TASK INSTRUCTIONS → Your copy must start with the line containing "You are a computer-use" and end with the last line of the entries, matching them exactly and leaving out every picture.

────────────────

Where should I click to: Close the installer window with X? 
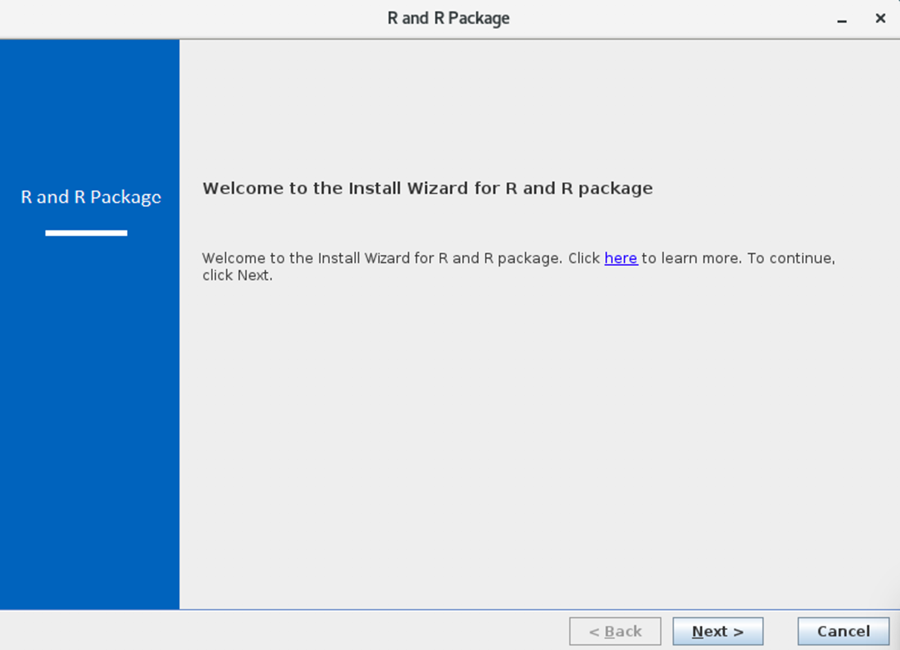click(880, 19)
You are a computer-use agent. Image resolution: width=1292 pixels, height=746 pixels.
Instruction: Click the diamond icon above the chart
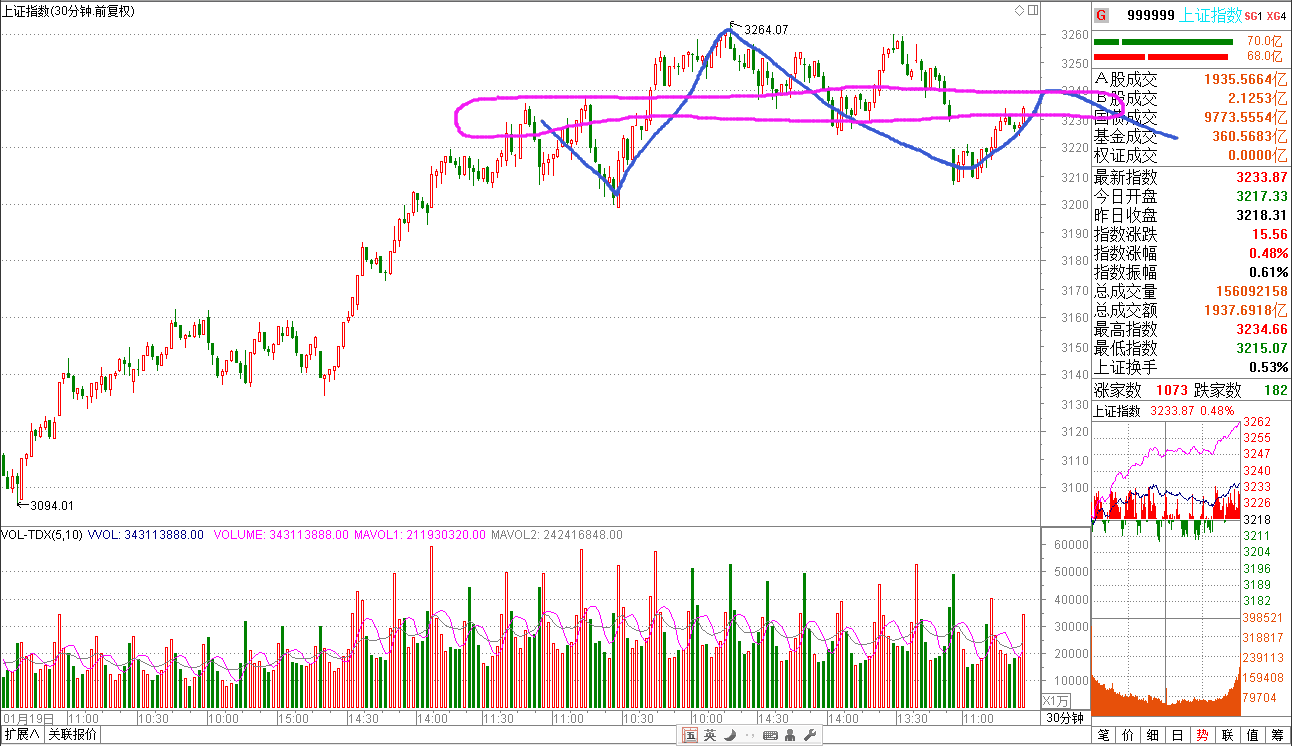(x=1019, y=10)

────────────────

RESULT BELOW →
You are a computer-use agent. Image resolution: width=1292 pixels, height=746 pixels.
Instruction: Click the diamond icon above the chart
(x=1019, y=10)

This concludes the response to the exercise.